Rows of pointing data:
_ _ _ _ _

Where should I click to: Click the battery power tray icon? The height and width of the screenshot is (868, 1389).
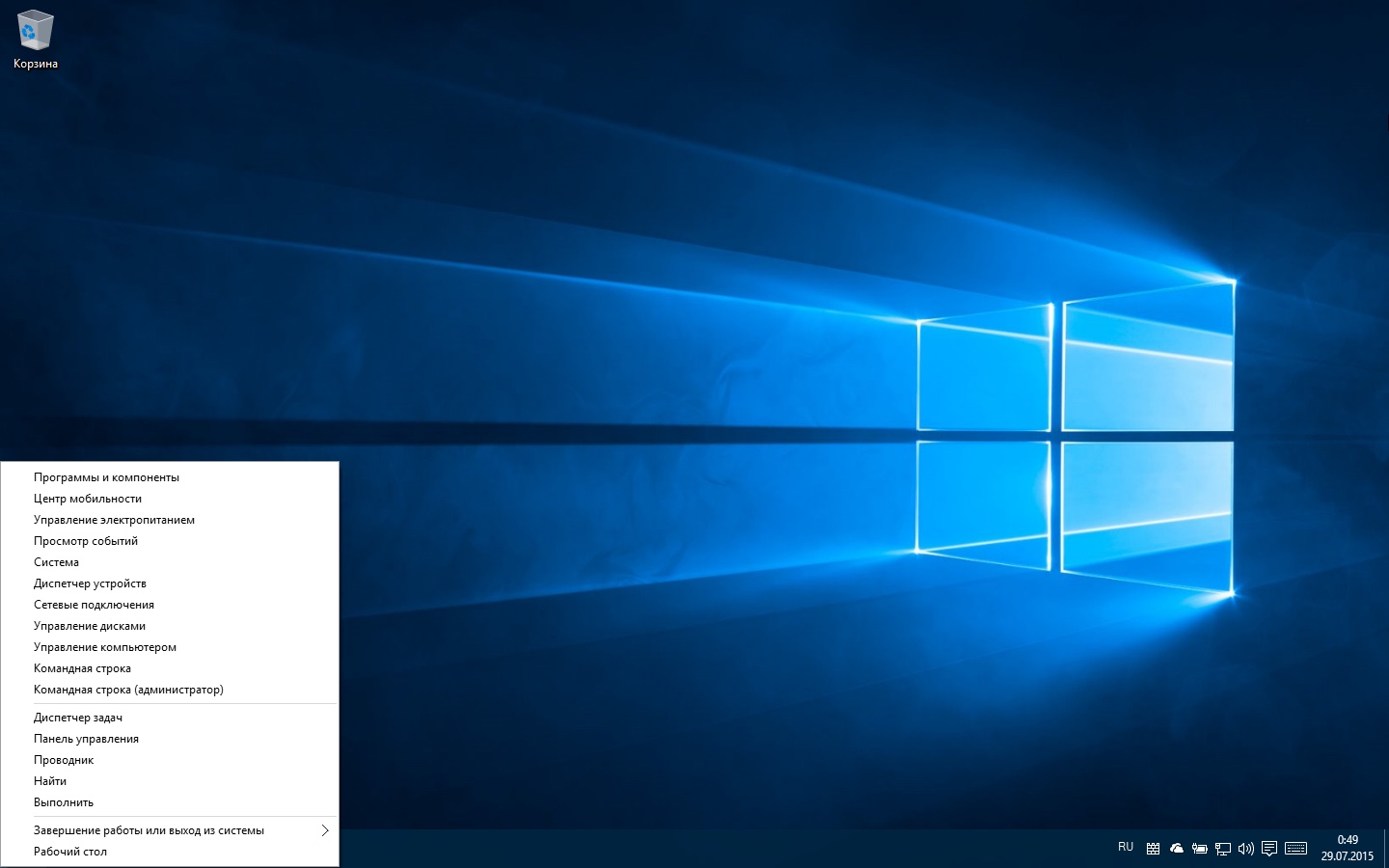(x=1199, y=849)
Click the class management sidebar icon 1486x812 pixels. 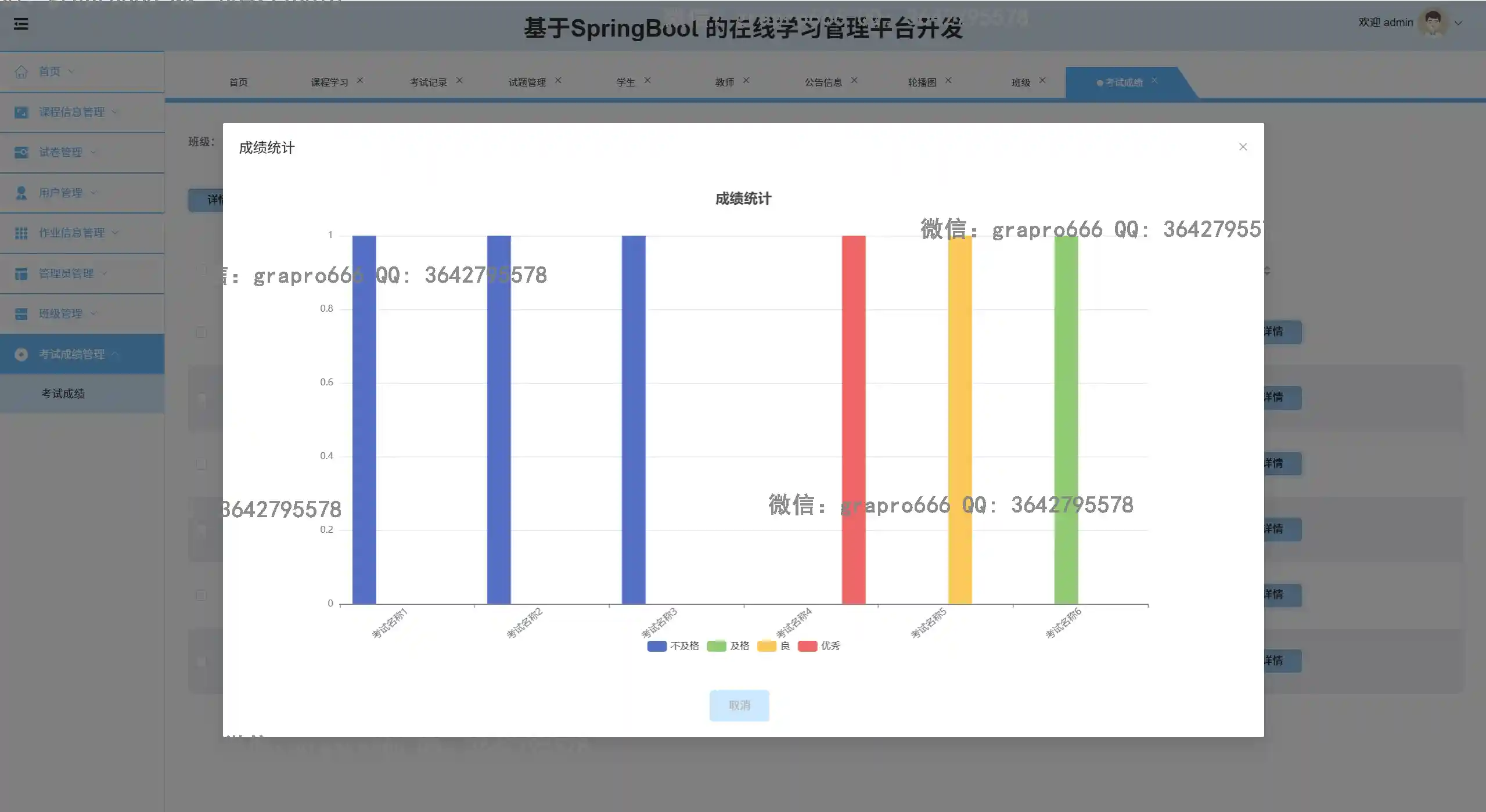21,313
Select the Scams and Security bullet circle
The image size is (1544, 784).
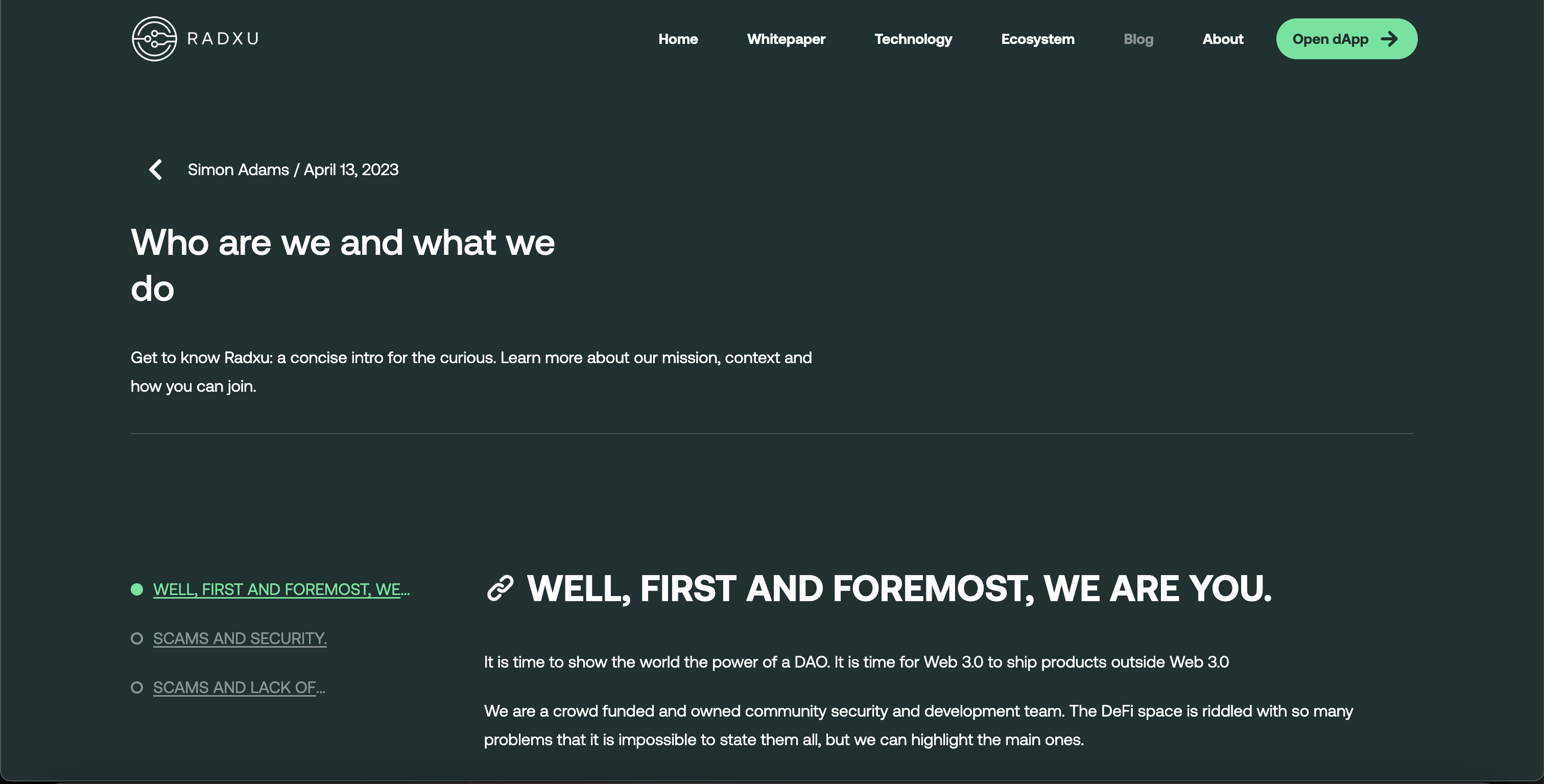137,638
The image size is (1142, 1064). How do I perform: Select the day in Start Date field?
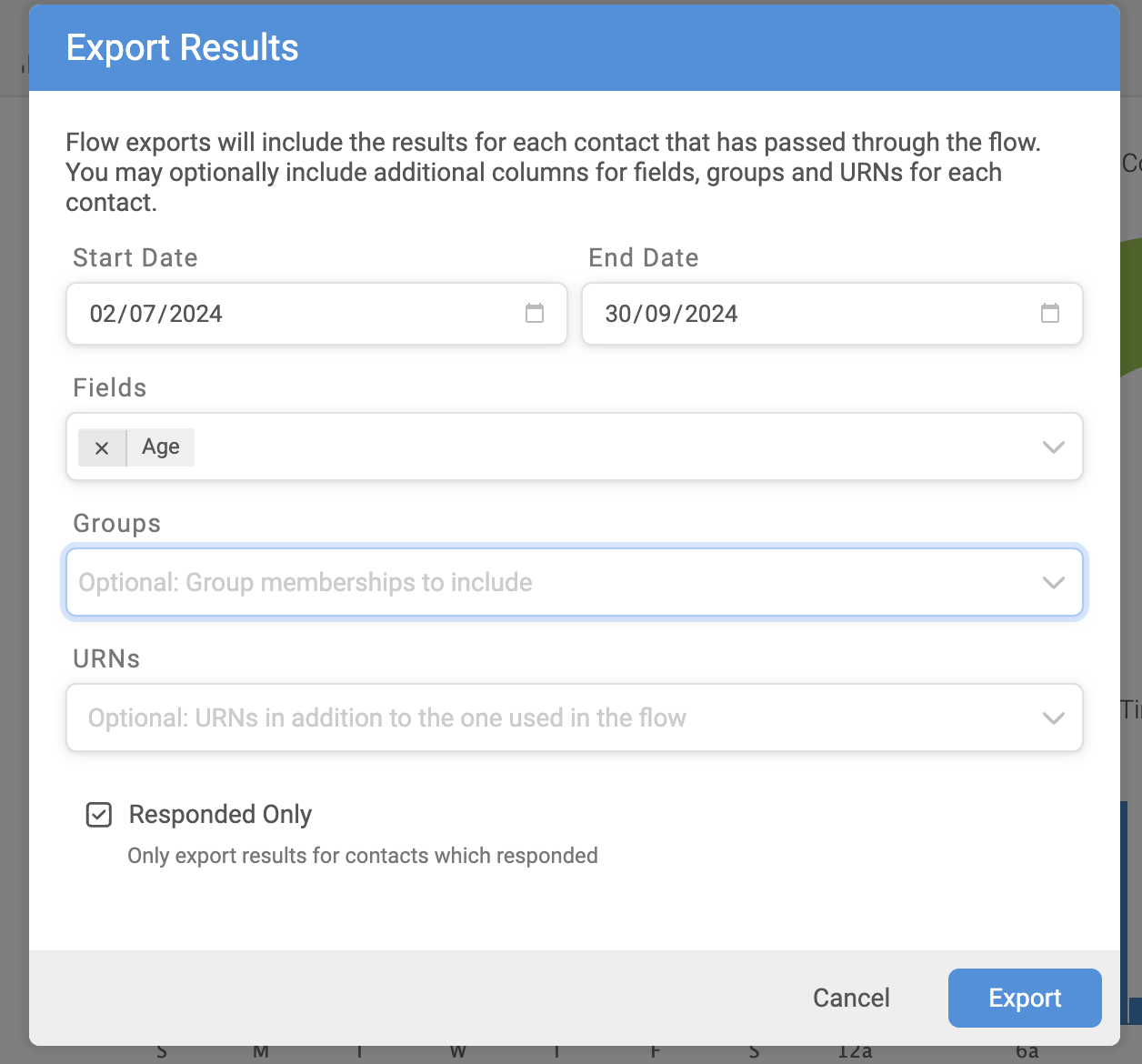coord(102,315)
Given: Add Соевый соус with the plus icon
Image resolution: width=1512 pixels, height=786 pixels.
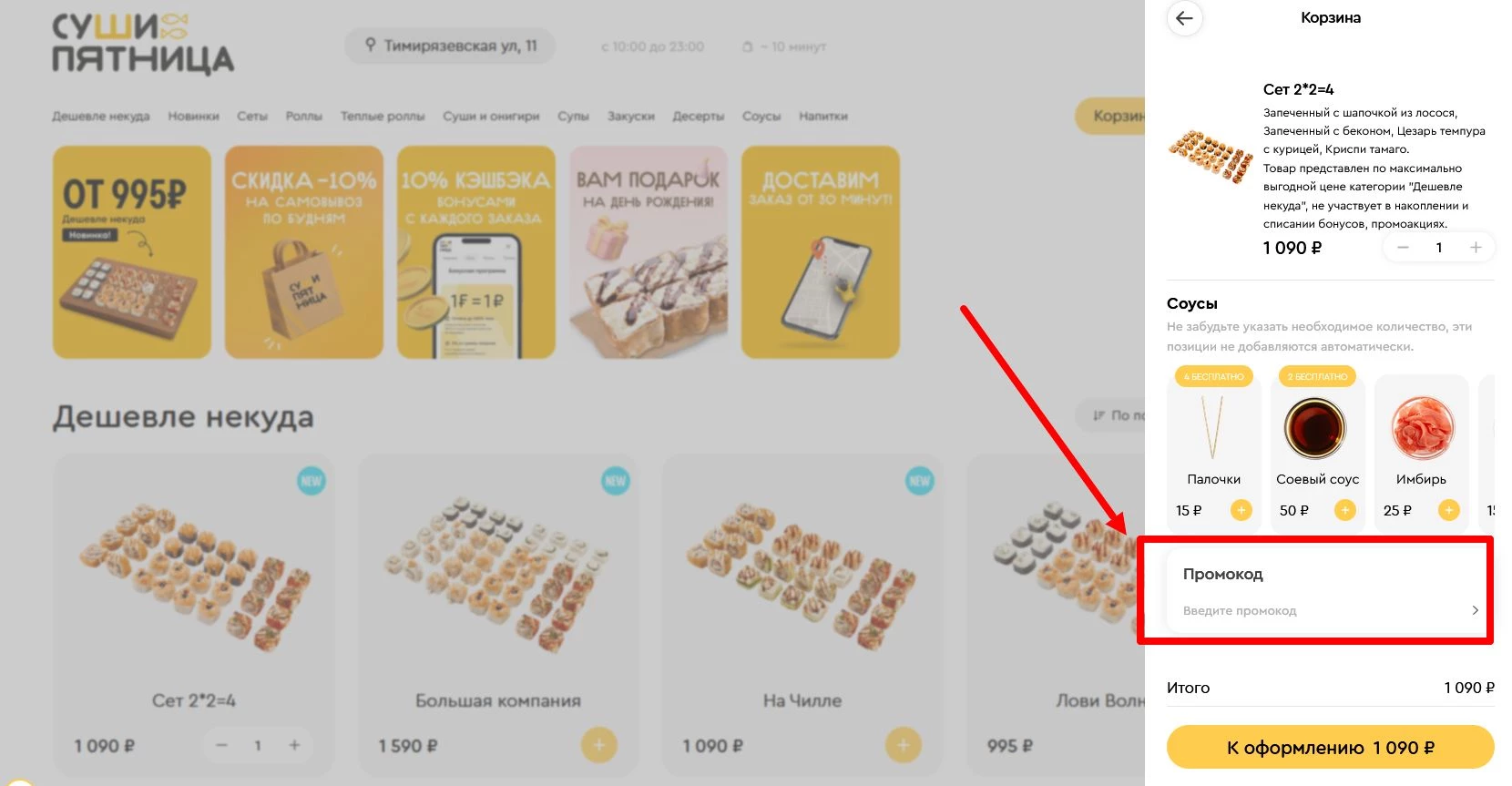Looking at the screenshot, I should [x=1344, y=510].
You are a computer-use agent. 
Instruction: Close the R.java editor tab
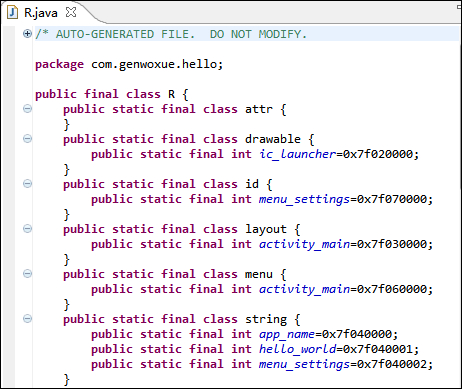click(71, 12)
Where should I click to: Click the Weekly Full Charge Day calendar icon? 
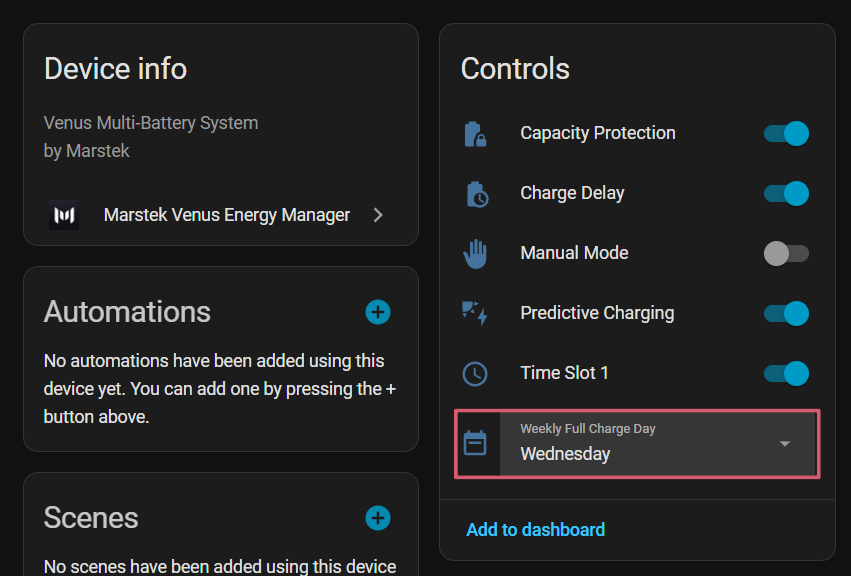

_ _ _ _ _

◆ **GIVEN REQUEST**: Present the rows from the line containing "Given: Add Соевый соус with the plus icon" through the end of the rows as a Markdown table with the columns Number and Row line. Skip blank lines and leave the pictures out.

◆ **REPLY**:
| Number | Row line |
|---|---|
| 1 | Given: Add Соевый соус with the plus icon |
| 2 | Image resolution: width=1512 pixels, height=786 pixels. |
| 3 | Looking at the screenshot, I should [x=1344, y=510]. |
| 4 | You are a computer-use agent.  |
| 5 | Instruction: Close the R.java editor tab |
| 6 | click(71, 12) |
| 7 | Where should I click to: Click the Weekly Full Charge Day calendar icon?  |